INSTRUCTIONS FOR THE TASK |
Nothing outside the range below should be printed. Output exactly the lines from the line with "Open the 滤波器类型 hamming filter dropdown" to the line with "Task: Click the Link Plot icon", both included.

PROVIDED DATA |
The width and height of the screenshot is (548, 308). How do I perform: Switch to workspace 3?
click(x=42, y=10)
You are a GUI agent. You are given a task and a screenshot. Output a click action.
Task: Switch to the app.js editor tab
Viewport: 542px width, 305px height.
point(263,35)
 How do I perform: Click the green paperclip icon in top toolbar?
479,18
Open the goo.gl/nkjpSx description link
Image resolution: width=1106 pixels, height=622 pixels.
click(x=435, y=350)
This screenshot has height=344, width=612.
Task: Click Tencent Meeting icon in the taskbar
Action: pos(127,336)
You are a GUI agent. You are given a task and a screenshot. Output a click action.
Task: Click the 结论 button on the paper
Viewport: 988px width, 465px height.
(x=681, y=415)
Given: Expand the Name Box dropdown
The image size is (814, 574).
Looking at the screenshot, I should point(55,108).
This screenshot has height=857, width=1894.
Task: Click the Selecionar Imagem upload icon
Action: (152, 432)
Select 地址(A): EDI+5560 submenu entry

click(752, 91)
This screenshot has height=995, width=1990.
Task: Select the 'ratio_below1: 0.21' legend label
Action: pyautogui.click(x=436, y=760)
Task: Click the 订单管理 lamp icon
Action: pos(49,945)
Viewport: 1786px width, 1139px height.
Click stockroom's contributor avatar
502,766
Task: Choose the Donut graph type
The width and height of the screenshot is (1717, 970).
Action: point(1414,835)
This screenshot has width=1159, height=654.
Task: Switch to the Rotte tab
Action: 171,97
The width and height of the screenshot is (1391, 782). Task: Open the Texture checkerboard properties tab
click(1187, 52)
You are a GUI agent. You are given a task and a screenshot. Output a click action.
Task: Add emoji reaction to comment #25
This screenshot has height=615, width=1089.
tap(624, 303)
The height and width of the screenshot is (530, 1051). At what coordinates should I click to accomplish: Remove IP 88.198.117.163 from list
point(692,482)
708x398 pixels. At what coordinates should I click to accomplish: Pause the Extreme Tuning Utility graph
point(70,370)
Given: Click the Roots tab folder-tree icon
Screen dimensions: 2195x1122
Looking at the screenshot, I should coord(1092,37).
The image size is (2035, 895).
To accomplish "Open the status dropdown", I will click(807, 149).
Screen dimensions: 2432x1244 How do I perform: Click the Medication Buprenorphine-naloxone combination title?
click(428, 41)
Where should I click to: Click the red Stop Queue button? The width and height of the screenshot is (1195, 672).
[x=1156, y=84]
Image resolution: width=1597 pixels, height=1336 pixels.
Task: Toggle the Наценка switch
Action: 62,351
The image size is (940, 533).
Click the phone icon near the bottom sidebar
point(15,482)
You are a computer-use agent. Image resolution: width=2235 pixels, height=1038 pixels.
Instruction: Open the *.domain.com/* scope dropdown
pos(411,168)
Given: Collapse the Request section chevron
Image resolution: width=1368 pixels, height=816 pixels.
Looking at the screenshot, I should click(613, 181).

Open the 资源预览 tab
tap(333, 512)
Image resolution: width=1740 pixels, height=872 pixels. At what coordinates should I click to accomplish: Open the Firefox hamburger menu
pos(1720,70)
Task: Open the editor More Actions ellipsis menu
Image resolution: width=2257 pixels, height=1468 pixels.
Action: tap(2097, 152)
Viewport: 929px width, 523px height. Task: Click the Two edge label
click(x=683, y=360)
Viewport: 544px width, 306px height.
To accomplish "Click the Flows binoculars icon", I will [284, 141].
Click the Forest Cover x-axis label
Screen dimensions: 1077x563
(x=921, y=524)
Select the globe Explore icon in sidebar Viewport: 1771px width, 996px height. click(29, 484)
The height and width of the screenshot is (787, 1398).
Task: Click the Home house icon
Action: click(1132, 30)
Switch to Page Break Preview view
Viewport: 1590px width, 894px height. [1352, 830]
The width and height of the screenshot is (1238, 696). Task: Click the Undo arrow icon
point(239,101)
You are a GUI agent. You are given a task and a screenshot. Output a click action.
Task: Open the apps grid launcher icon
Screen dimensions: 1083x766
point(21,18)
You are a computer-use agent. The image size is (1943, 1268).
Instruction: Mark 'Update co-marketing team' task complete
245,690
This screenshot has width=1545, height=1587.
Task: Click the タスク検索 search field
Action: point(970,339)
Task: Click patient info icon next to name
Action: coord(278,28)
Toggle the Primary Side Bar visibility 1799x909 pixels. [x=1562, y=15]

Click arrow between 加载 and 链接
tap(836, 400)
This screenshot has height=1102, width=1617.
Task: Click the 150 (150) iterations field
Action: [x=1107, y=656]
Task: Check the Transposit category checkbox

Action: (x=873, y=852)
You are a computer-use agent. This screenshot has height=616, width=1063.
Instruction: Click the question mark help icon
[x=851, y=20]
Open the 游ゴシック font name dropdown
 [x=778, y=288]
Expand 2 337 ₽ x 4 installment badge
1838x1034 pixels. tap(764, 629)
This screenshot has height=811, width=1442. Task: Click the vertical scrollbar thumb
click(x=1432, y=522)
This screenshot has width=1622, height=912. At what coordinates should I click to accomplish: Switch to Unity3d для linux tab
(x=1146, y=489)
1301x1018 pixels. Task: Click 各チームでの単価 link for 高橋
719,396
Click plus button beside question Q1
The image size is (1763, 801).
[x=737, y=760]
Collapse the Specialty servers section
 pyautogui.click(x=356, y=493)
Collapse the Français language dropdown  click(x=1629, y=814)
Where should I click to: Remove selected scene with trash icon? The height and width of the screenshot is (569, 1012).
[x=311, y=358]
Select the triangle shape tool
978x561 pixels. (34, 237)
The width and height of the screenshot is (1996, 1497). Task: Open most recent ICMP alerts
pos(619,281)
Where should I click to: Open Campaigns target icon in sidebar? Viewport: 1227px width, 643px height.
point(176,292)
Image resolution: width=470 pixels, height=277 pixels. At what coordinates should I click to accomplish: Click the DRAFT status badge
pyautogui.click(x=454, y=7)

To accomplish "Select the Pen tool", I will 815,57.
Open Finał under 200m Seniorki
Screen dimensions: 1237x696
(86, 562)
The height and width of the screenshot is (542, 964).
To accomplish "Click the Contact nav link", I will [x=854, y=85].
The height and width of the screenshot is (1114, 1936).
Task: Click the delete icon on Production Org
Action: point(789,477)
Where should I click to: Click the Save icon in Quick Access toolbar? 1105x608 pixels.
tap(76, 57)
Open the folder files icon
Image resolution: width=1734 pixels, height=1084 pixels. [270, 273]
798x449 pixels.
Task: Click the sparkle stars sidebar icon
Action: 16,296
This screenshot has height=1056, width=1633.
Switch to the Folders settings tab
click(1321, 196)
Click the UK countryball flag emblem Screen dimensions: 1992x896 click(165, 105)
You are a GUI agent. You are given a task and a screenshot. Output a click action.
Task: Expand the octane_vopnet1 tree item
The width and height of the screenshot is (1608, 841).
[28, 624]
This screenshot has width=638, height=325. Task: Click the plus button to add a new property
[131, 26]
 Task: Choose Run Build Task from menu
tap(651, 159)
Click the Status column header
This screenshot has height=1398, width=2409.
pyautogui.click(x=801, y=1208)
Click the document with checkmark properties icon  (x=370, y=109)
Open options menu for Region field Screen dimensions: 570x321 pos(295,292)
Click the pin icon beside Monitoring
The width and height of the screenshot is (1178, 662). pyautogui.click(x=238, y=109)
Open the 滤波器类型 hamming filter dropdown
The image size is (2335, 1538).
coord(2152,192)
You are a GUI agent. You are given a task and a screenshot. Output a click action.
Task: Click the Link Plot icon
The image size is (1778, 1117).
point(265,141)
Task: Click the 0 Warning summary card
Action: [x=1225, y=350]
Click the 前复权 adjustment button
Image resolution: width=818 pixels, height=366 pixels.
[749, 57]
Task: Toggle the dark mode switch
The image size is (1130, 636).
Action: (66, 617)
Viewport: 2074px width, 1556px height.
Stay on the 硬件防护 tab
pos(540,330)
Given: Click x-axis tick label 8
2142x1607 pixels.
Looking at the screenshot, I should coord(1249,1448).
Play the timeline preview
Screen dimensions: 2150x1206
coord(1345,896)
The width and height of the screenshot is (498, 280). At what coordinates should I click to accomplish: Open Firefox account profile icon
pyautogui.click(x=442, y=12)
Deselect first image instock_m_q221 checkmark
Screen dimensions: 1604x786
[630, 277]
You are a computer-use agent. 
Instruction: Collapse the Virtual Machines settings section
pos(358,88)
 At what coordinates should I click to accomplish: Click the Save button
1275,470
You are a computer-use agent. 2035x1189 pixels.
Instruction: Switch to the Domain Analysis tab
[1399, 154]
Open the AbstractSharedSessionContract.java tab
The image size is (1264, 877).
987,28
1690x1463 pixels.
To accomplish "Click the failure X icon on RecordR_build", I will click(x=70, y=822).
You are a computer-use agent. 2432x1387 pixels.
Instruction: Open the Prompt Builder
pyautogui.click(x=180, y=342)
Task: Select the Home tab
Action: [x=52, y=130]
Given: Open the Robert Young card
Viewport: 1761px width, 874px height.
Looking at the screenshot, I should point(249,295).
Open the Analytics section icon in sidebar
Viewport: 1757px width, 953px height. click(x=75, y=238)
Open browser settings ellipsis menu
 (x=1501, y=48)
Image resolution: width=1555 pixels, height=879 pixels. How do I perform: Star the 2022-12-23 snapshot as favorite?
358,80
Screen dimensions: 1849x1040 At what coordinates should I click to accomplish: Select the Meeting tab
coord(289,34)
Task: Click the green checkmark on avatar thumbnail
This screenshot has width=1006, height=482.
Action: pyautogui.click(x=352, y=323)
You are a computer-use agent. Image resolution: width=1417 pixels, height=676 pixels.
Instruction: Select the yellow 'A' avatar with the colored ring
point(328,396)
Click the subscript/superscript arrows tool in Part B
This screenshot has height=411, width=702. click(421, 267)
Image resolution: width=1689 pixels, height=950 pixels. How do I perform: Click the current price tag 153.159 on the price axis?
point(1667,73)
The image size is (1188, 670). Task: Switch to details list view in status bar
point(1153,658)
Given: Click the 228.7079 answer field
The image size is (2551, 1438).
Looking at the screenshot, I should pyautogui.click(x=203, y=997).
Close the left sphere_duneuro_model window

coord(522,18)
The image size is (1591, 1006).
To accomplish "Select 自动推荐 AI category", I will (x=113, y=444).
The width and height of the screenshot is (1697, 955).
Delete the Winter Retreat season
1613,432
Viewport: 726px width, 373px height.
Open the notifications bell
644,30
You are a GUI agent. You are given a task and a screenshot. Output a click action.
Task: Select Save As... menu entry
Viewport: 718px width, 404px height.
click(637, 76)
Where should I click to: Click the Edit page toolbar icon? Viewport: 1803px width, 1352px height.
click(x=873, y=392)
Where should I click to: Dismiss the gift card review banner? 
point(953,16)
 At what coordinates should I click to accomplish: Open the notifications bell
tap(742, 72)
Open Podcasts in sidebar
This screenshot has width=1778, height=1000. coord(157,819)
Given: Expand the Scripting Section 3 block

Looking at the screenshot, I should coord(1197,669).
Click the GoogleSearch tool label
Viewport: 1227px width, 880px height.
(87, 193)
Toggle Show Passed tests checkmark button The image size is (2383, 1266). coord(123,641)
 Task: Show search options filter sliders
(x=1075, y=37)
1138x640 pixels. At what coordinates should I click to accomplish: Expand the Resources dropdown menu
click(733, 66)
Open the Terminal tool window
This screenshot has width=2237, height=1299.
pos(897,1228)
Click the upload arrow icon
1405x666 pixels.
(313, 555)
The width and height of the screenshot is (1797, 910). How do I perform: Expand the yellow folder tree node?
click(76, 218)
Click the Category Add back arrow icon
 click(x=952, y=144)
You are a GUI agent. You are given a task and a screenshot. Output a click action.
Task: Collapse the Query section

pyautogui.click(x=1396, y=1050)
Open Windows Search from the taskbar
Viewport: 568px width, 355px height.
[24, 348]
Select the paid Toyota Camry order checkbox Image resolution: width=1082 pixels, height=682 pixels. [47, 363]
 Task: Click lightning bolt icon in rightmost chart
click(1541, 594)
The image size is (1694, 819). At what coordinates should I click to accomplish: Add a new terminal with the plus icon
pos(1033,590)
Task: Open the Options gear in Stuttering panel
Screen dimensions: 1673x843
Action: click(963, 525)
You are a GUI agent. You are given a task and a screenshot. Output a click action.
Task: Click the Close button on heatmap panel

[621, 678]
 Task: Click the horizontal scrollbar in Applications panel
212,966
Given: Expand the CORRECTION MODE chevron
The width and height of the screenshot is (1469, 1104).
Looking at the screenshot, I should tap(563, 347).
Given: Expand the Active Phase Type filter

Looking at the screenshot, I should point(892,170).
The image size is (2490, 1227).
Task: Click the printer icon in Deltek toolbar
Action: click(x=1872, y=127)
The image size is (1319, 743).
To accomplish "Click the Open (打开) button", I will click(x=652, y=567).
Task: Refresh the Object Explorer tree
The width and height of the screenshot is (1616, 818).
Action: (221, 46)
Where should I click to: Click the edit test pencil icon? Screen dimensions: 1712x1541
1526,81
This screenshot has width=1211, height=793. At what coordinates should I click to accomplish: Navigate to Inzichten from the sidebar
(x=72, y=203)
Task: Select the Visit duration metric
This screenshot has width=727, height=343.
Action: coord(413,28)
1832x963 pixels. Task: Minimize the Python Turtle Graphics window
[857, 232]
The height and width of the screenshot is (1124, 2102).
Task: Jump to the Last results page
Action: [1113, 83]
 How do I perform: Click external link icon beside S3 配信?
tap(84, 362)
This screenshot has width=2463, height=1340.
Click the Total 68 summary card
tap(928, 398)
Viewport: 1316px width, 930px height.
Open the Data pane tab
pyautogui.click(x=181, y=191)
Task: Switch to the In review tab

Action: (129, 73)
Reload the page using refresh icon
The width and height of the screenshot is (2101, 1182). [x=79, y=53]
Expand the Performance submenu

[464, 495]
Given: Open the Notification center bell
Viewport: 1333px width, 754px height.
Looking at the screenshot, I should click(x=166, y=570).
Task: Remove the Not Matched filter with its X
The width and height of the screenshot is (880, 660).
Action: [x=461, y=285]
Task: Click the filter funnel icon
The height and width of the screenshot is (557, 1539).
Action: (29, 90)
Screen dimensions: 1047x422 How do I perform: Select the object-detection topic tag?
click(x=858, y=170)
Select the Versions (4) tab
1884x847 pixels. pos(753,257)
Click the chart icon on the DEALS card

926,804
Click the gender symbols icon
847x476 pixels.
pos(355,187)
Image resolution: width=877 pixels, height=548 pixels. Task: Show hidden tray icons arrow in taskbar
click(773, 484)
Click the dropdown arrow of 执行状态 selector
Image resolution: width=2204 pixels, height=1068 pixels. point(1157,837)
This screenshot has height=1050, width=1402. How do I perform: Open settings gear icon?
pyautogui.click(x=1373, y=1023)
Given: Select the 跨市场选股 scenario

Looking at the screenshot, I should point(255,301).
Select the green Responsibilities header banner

FINISHED TASK |
Open the 滤波器类型 hamming filter dropdown
The image size is (2335, 1538).
coord(2152,192)
You are a GUI agent. You are given a task and a screenshot. Output a click action.
Task: Click the Link Plot icon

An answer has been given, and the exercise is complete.